Autrefois accompagnateur de Néry et Bénabar, Belin a discrètement tendu vers la reconnaissance avec son deuxième album, le très bon et sobre La perdue, lancé en 2007. C'était bon à l'époque, les férus de chanson s'en souviennent. Aujourd'hui, sa chanson est simplement sublime.

«Pour les fans de la première heure, j'imagine que Hypernuit n'est pas une surprise, dit le Breton. À chaque album que j'ai sorti, je sens une augmentation de l'affection du public. J'espère que mes meilleures chansons sont encore devant moi... Sur scène, je chante encore mes albums précédents.» C'est ce qu'il fera demain soir sur la scène de l'esplanade de la Place des Arts, puis avant CharlÉlie Couture le lendemain.

Plus que sur La perdue, Hypernuit expire de cordes folk et country, ramenant l'auteur à ses amours américaines ainsi qu'à ses débuts dans le métier, alors qu'il jouait au sein des formations country-zydeco-bluegrass Sons of the Desert et Stompin' Crawfish.

«Comme beaucoup de Français de ma génération, ou ceux de l'après-guerre, j'ai été très influencé par la musique américaine et toute l'iconographie rock et country. Mais après, dans ma carrière solo, j'ai eu envie de prendre une distance face à ça. Reconnaître mes propres racines, dans le but de me forger une identité musicale. Pour cette raison, mes premiers disques étaient sans doute plus éloignés de ces influences, naturelles pour moi, que sont le folk et le country.»

Économie de moyens

L'identité musicale de Belin s'exprime dans une économie de moyens. Un lyrisme fin, des arrangements aérés, faits de cordes de guitares et de violons, d'une batterie clairsemée, de piano opportun. D'une voix féminine qui répond parfois à la sienne, aride, posée, clamée, ajoutant chaleur et sensualité à ses textes troublants. Des chansons qui «sont le fruit de longues séances d'improvisation, des idées que j'enregistrais. Même les textes étaient mémorisés avant d'être écrits».

Ainsi, cette économie de moyens est aussi présente dans le texte. «Il n'y a pas énormément de rebondissements ou d'action dans ces chansons, dit Belin. L'auditeur est placé dans des récits, récits de départs, de vengeances.
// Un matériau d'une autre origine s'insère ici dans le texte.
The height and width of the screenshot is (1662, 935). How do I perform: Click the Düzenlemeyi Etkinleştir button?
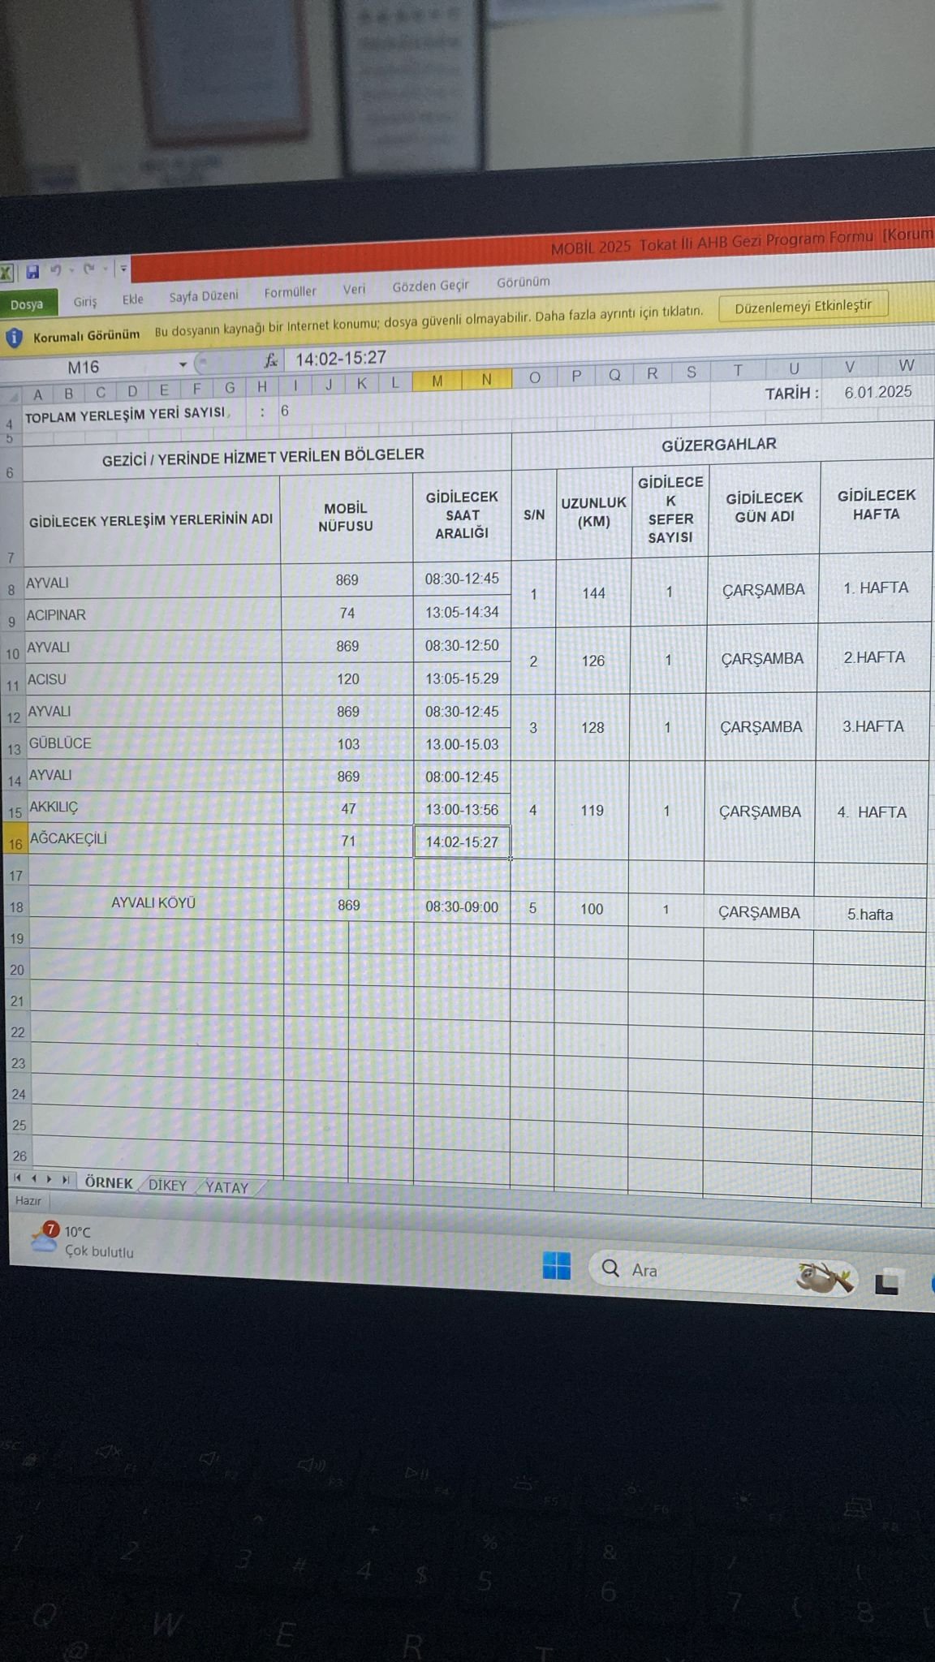[803, 307]
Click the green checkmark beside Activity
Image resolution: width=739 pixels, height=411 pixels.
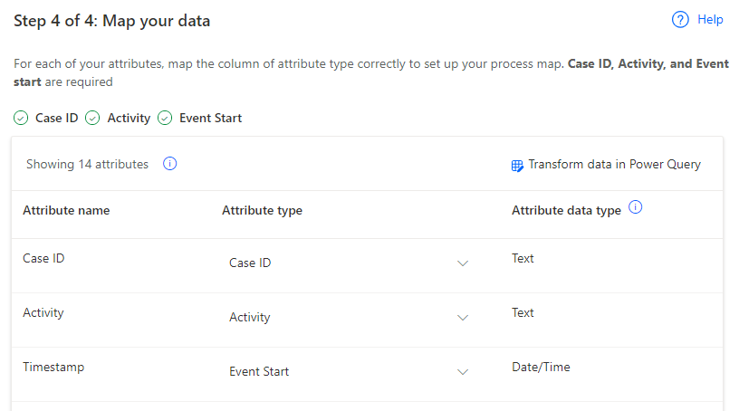(x=92, y=118)
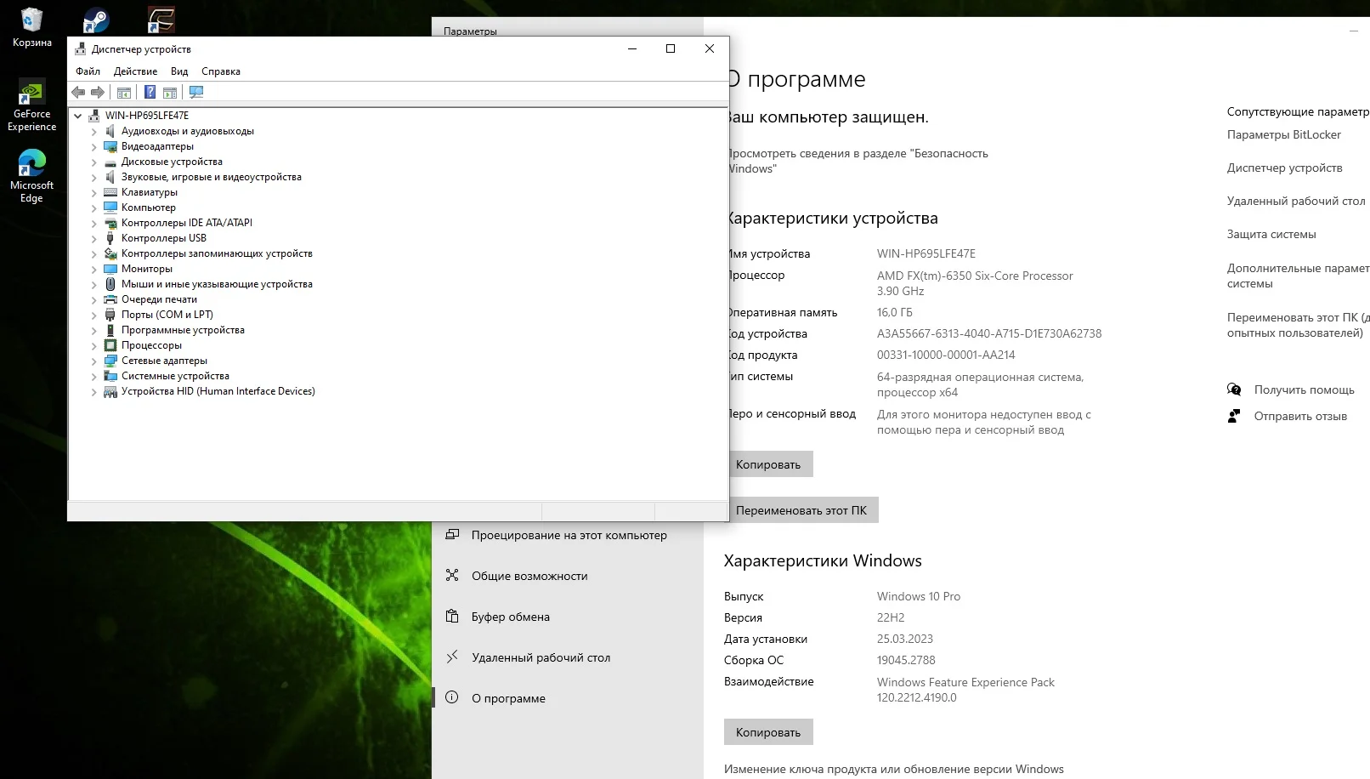
Task: Collapse the WIN-HP695LFE47E root node
Action: tap(78, 116)
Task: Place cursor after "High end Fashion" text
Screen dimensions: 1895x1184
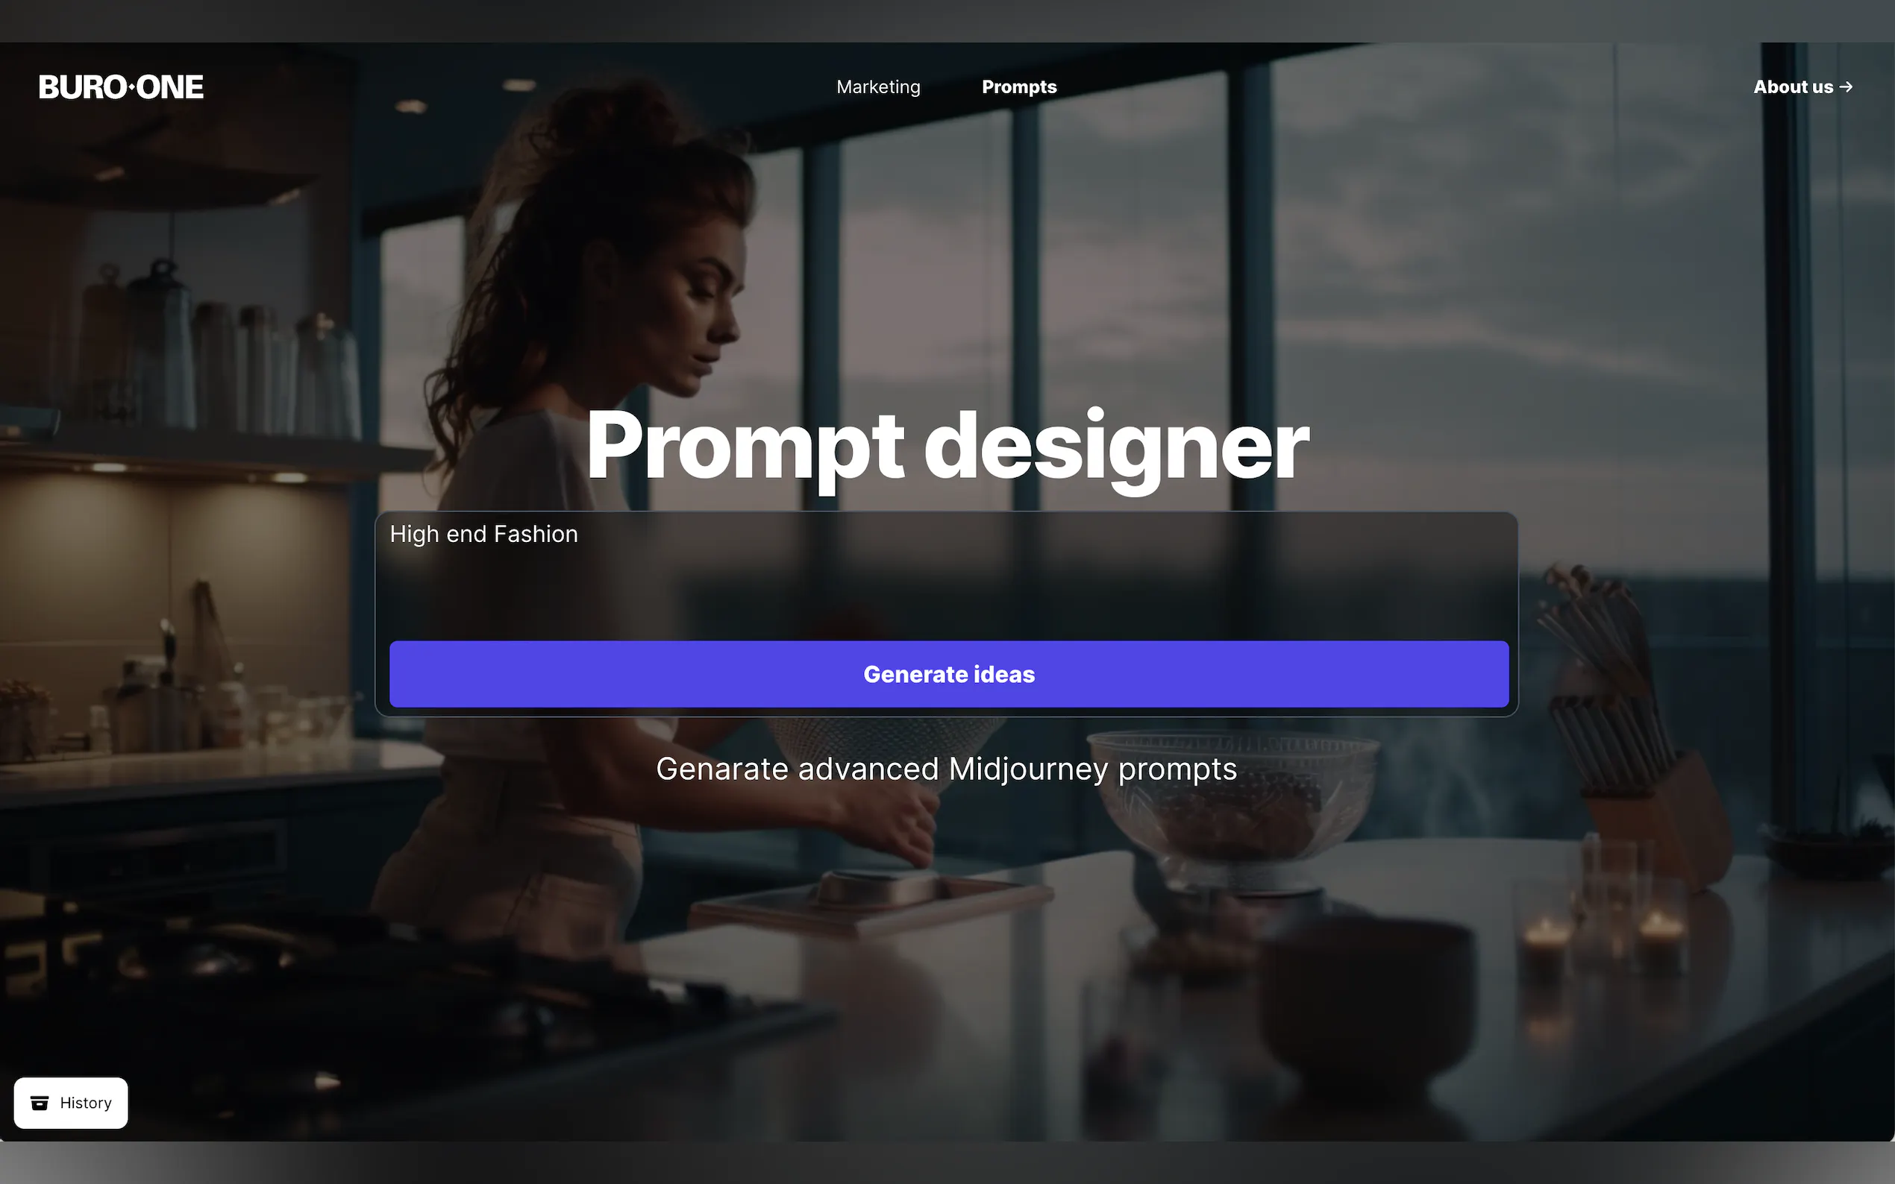Action: coord(580,534)
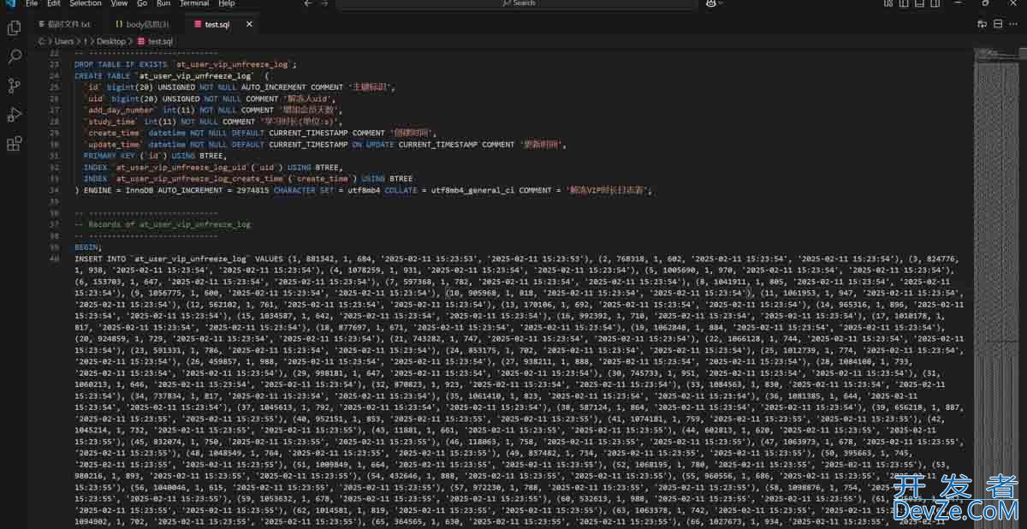Open the Extensions view
The width and height of the screenshot is (1027, 529).
(14, 144)
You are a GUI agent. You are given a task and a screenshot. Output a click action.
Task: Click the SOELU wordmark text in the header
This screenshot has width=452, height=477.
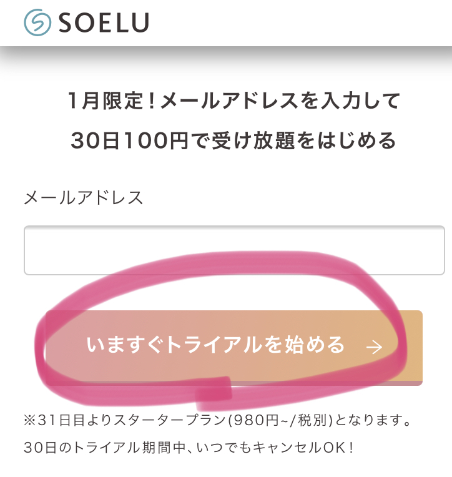tap(104, 23)
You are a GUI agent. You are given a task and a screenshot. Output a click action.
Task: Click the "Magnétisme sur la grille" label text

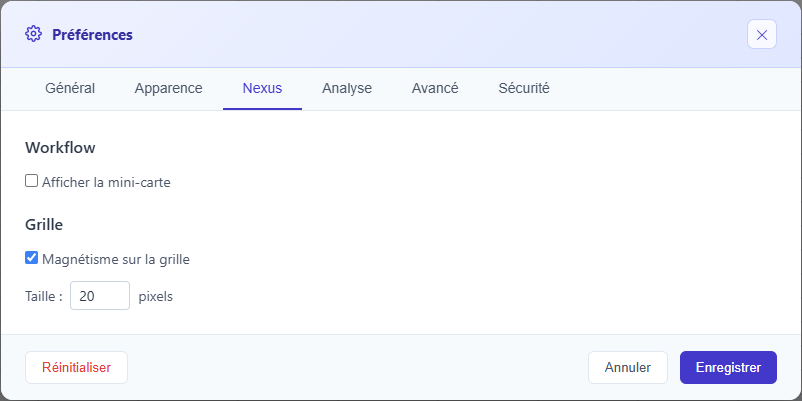(116, 259)
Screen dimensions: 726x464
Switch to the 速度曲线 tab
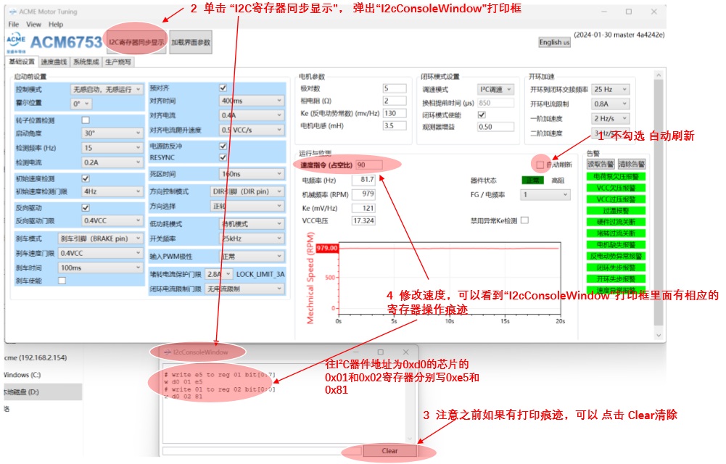click(54, 62)
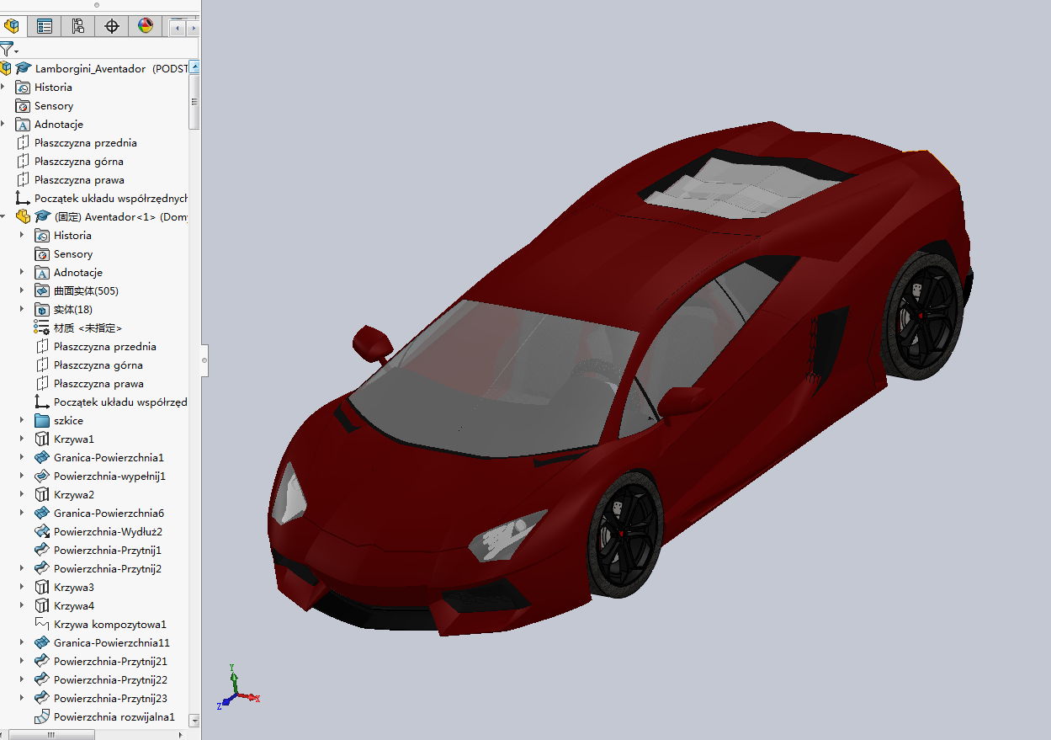Select the Początek układu współrzędnych origin icon
The image size is (1051, 740).
coord(24,198)
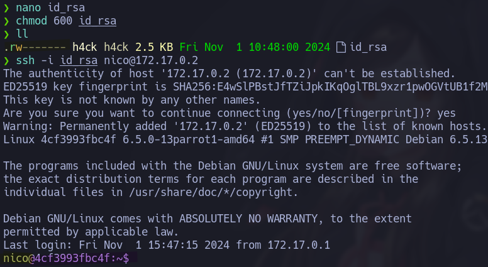The image size is (488, 267).
Task: Click the .rw------- permissions string
Action: pos(35,47)
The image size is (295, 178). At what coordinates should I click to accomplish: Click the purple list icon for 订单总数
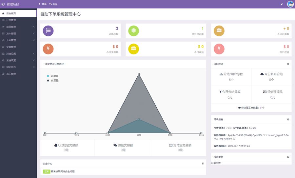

C'est une narration, et les personnages sont comme des silhouettes, indéfinis.»

Les effets de narration, les jeux de syntaxe, posés sur ces musiques en douceur, provoquent. Parce que les petites scènes qu'il nous chante sont à des lieues de la bête chanson d'amour perdu ou retrouvé.

«Ces scènes sont souvent basées sur des expériences personnelles vécues, c'est essentiel pour donner aux chansons une certaine impulsion. Il y a des gens qui traversent l'existence avec une joie extatique, c'est leur tempérament, ils vont aller jusqu'au trépas avec le même enthousiasme. D'autres ont une nature différente, vont s'enthousiasmer tout autant de vivre, mais l'exprimer d'une autre manière. Je suis de cette deuxième catégorie de gens.»

«Après, enchaîne-t-il, cette violence dans mes textes est probablement le fruit du contexte dans lequel j'ai grandi. Assez violent et alcoolisé, comme on le retrouve dans mon coin, un pays au bord de la mer, rude l'hiver. Un pays humide et venteux et gris, un petit village de pêche où régnait une ambiance d'épouvante, pas forcément dangereuse, mais une atmosphère qui a complètement inondé la culture et la littérature bretonne. Inconsciemment, sans le vouloir, je demeure un enfant de mon pays.»